I dreamed last night.
Derek and I were walking down the road to the local hub-bub of my little town that I can barely call a home of any sort. It's night time, the sky omitting a fearfully oppressive radiance in the form of utter and complete dream black. There's no hint of stars, no sign of clouds, just a black as thick as a mountain. The landscape is just as I remember it as I look around, getting my bearings, though knowing exactly where I'm going. I can see the old farm that everyone said was haunted but I was too afraid to go explore, and we pass the tire store, closed up for the night. The roads give off a silent abandon, no cars inching to or fro, no one with destinations, all too sensible to be out so late. Derek and I are holding hands as we walk, swaying in perfect ryhthm with each other, which is strange, because Derek hates holding hands when we're walking. He insists on just rushing to a destination, he's not one for just enjoying the walk itself. As we near the plaza, the stop lights shining and shimmering in the distance, I see a figure approach, hooded and dark. I almost know something bad is gonna happen, that's how it is in dreams isn't it? But it always has to play out, right until the finish. "Give me your money," this figure says, and as he's right in front of me, it dawns on me that I know him. "Bob? What are you doing?" I say. Bob was my drug dealer when I was in a hard time, although by now I imagine him to have already been arrested. I haven't heard from him nor heard about him in almost three years. He tells me to shut up, and in a last moment exploit, Derek's in front of me. I can see the sparks from the gun as it's fired, but there's no sound, just silence. I'm shaking, I'm scared, and with Derek on the ground extricating profuse amounts of blood, I'm crying. Is it realization, reality maybe? Could this have really happened, could Derek really be dead? I see the sparks again and I'm on the ground next to him. The sky bursts open into a kaleidoscope of colors, not one is the same as the one before it. And I wake up. I cry, trapped under the feeling that I may yet lose him, not just to tragedy, but to everything as the world moves.

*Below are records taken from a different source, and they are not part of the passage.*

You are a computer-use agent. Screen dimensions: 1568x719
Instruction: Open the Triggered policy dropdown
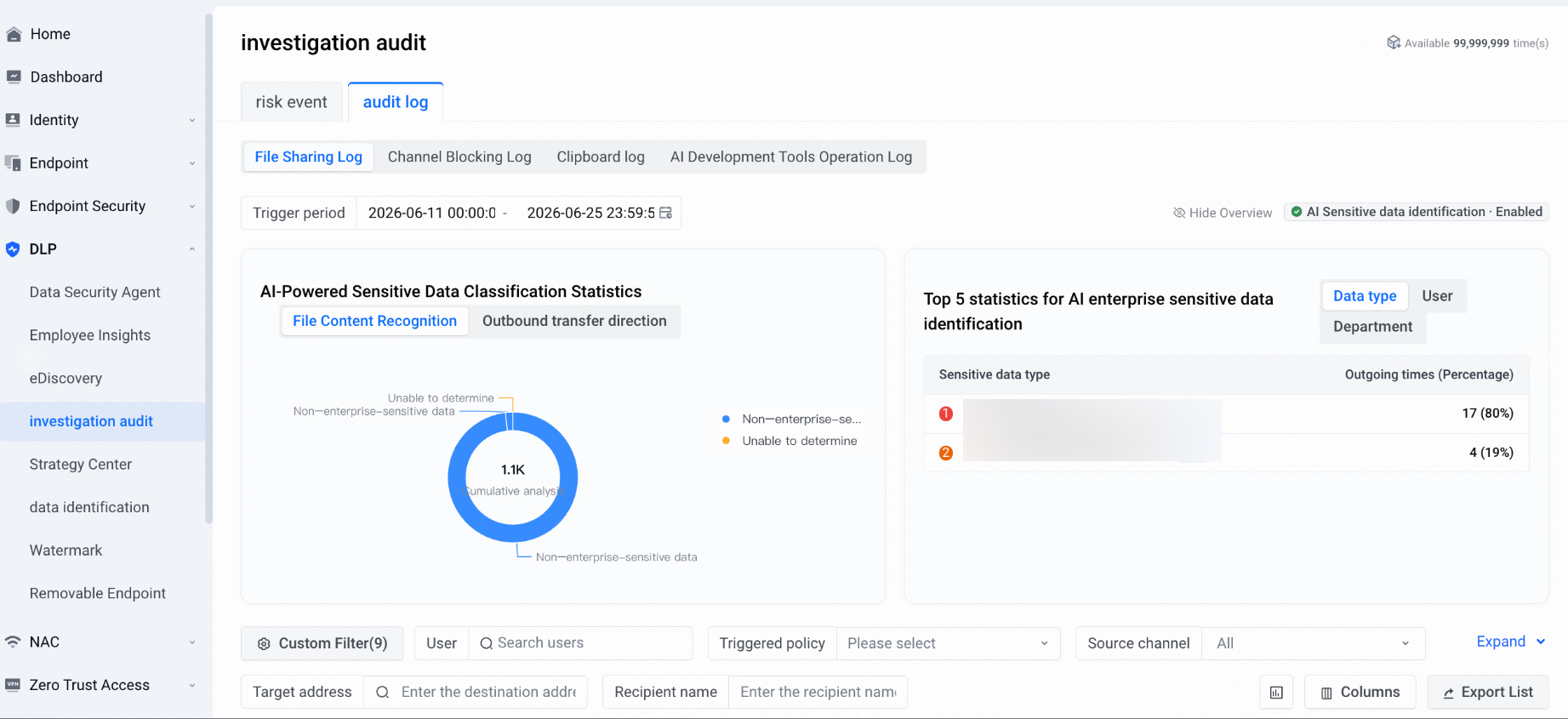[948, 643]
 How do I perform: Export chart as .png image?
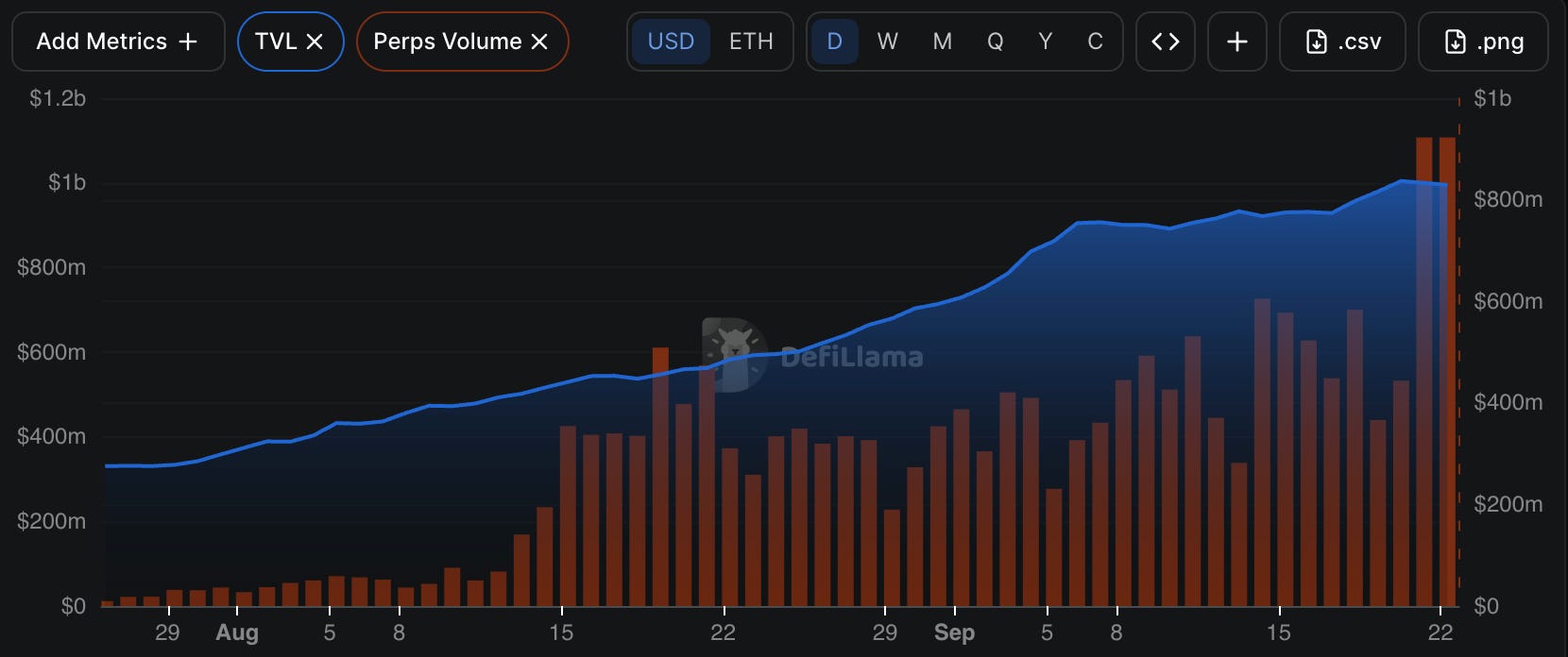(1483, 42)
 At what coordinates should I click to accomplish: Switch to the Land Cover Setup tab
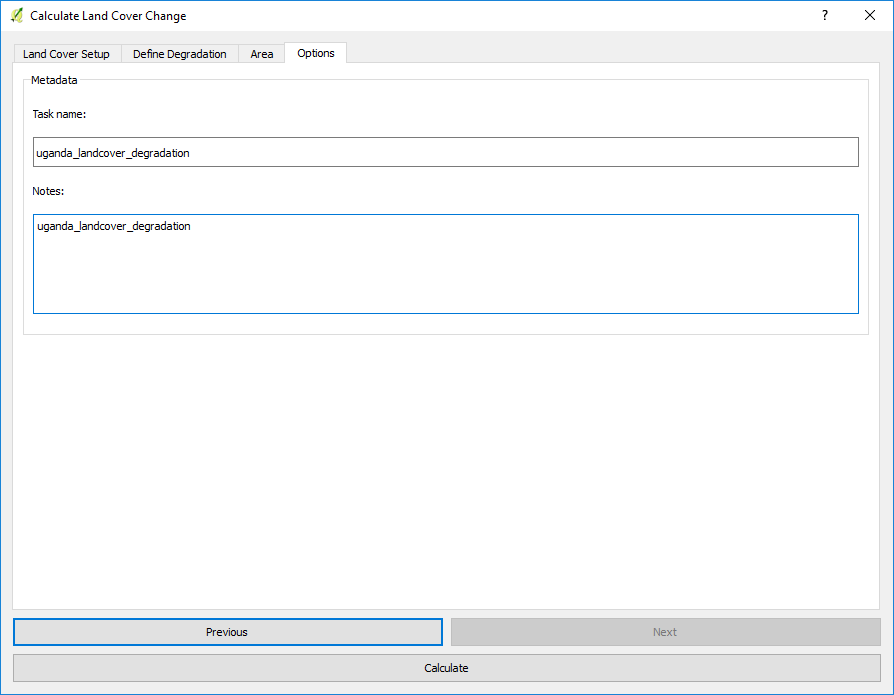click(66, 54)
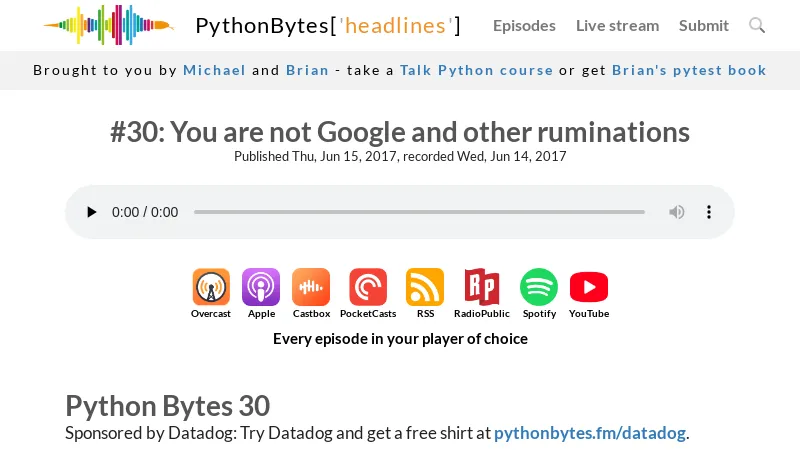Open the Live stream page
This screenshot has height=450, width=800.
pyautogui.click(x=617, y=26)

Does anyone else wish if maybe just for a few short moments, the whole world revolved around the idea that you had to do something to make or break it? Like in fantasy movies and stories, how there's always that one character that bad things happen to because he's that important? I found myself thinking yesterday, as I was reading the final few chapters of Wraeththu that sometimes I wish I was that important. Of course, considering I'm a huge sissy and way too weak for any sort of trial, I'd probably start whining about how much my life sucks because of it within the first two minutes, and then end up failing the mission when I'm faced with Death and I turn tail and run, but still. It shouldn't matter if I'm that important to everyone, this I know, this Derek has told me a million times and a million times again. But for some reason, I find myself striving towards the approvalof everyone I meet. I try to make them happy, try to impress them, and yet everytime I come out empty handed. I've been trying for five years to get my mom to just accept me, to just love me. Sometimes I think hey, I'm a good person, I have a brilliant mind and the wheels are still turning, you should accept that mom, and you should love me for it. And then she says something, and it's back to, God I'm such trash, I don't know why I exist.